Protect the Adirondacks believes that Lake Lila’s restoration and its classification as Wilderness is one of the great success stories in the Adirondack Park. Today, Lake Lila provides a stunningly beautiful Wilderness landscape and experience and offers more than two dozen wilderness campsites. The lake is heavily used by the public all summer long, year after year. We believe that former DEC Commissioner Berle’s vision for Lake Lila was prescient and was the right decision because wild, motorfree lakes have only grown rarer and more precious in the last 50 years. Lake Lila would be a very different place today had Nehasne Lodge been preserved and/or privatized. It would not be the sensational wilderness area visited by hundreds of thousands of people over the years if a large building complex persisted on its remote shores.

 

Protect the Adirondacks believes that the Lake Lila model is the best model for Debar Lodge and Debar Pond.

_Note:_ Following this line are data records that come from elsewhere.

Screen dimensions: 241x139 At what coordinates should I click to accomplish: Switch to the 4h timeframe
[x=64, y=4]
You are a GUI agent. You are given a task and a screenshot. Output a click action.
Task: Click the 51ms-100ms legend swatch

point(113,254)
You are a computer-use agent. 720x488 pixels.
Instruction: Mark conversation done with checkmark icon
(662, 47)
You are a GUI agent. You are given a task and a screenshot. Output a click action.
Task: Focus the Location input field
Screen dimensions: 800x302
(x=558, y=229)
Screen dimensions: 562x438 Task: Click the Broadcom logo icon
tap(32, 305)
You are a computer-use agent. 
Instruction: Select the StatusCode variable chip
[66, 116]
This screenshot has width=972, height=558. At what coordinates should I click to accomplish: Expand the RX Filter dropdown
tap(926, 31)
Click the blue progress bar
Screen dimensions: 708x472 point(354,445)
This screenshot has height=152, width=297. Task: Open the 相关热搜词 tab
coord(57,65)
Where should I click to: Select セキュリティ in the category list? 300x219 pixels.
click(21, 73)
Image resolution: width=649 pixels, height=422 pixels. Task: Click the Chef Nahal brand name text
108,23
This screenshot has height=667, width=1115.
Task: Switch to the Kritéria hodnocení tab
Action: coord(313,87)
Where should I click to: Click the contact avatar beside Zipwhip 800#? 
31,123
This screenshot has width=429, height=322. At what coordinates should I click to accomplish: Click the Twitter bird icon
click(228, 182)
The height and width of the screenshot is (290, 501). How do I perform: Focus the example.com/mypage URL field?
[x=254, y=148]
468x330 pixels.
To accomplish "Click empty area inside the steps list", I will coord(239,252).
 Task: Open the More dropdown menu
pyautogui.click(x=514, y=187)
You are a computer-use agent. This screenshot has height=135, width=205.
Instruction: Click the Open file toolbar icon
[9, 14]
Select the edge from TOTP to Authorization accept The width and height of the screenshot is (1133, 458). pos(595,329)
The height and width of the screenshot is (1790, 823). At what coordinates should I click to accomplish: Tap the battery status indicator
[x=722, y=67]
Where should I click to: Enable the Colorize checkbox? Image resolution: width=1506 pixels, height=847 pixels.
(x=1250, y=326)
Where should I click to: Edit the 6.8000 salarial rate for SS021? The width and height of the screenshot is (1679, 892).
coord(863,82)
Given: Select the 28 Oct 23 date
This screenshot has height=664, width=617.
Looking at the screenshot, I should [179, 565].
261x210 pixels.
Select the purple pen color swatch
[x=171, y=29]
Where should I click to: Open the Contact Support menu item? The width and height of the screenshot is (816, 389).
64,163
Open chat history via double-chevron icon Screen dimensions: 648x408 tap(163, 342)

Public Educational Use Envisioned at Debar Lodge Can be Undertaken at Other Sites Through New Partnerships: One reason advanced by supporters for saving Debar Lodge is that the facility will be devoted to things like working with the wounded warriors project or to promote racial diversity in the Adirondacks. These are terrific goals, but it should be pointed out that there are many educational facilities in the Adirondack Park that would eagerly make their facilities available to collaborate on these worthy programs.

New Drain on Environmental Protection Fund, Just Like Great Camp Santanoni, It Never Ends: Just as the restoration of Great Camp Santanoni has been a drain on the Environmental Protection Fund for decades, amendment supports will seek to make sure that restoration of Debar Lodge is similarly funded through annual EPF appropriations. This is a poor long-term investment by the state.

Staffing Will be Difficult: Given the remote location, more than an hour’s drive from Saranac Lake and Lake Placid, and 45 minutes from Malone, it will be very difficult to find staffing for this facility. This is one of many real and practical challenges facing this plan.

 

Protect the Adirondacks does not support an amendment to Article 14, Section 1, of the State Constitution to authorize the removal of the Debar Lodge complex so it can be preserved and managed as a private inholding in the Forest Preserve as some type of commercial and educational facility. As stated above, the best long-term use of the Debar Lodge/Debar Pond site is removal of the buildings and restoration of the site to a wild forest setting. We call upon you to reject A.7535A (Jones) and S.7868 (Stec).